▶ **Problem to work on**
Find "Given: Expand the 装备 category section", then copy its line and every later line of the entries exactly through the end, leaving all pictures out.

▶ **Records shown**
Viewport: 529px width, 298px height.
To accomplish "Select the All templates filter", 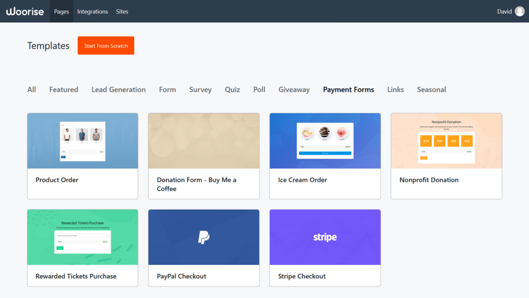I will point(32,90).
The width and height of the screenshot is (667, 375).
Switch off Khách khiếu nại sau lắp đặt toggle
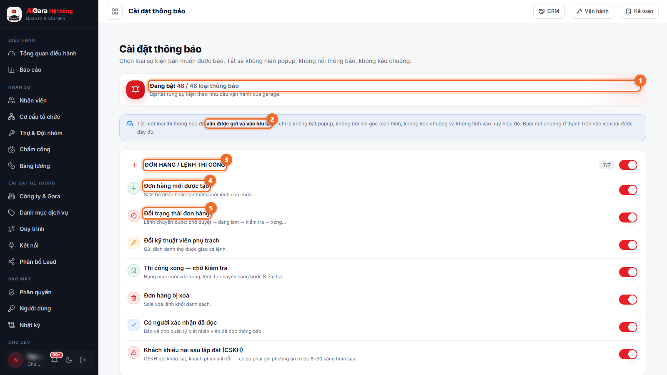click(628, 354)
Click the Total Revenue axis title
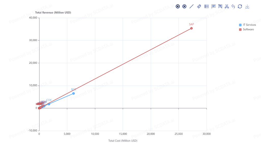The height and width of the screenshot is (146, 261). [x=53, y=12]
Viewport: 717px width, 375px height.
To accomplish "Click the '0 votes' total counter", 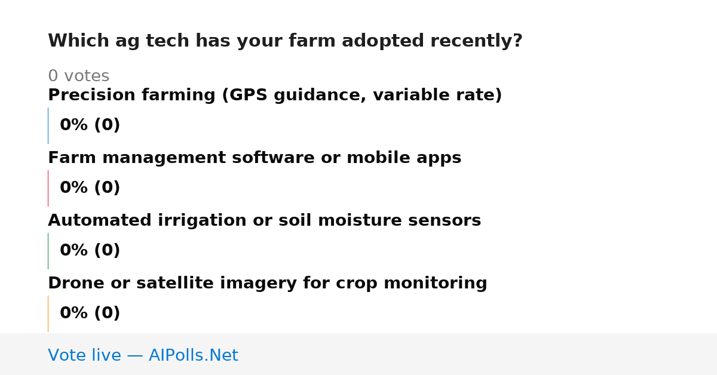I will 78,76.
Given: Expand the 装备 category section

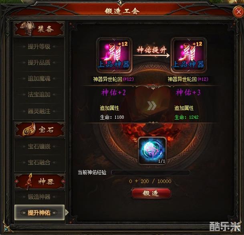Looking at the screenshot, I should 39,29.
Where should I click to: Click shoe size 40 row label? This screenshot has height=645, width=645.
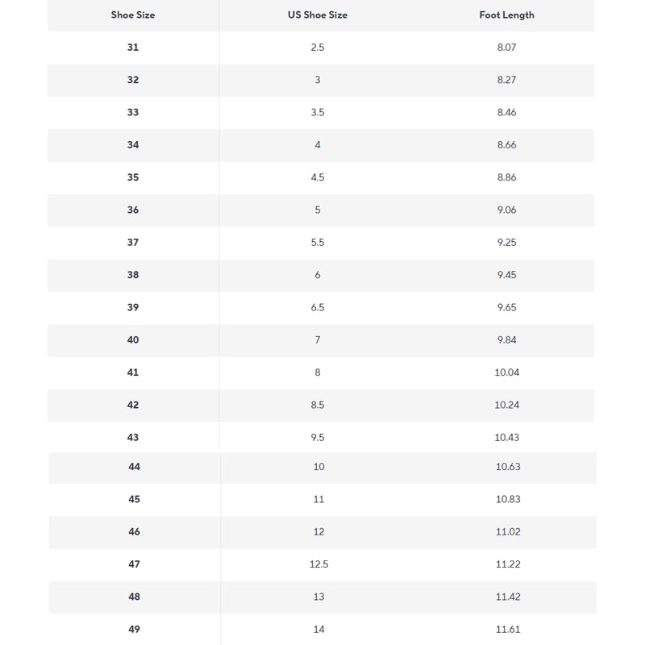coord(133,340)
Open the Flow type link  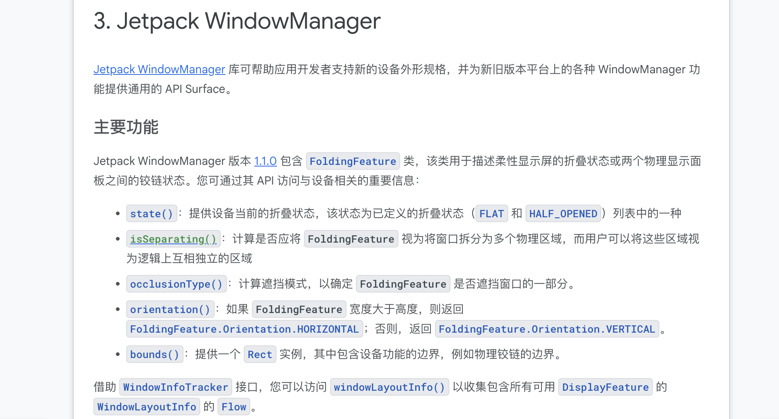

▶ **Task result**
Given: Expand the 装备 category section

Looking at the screenshot, I should 39,29.
Where should I click to: Click shoe size 40 row label? This screenshot has height=645, width=645.
coord(133,340)
Open the Flow type link  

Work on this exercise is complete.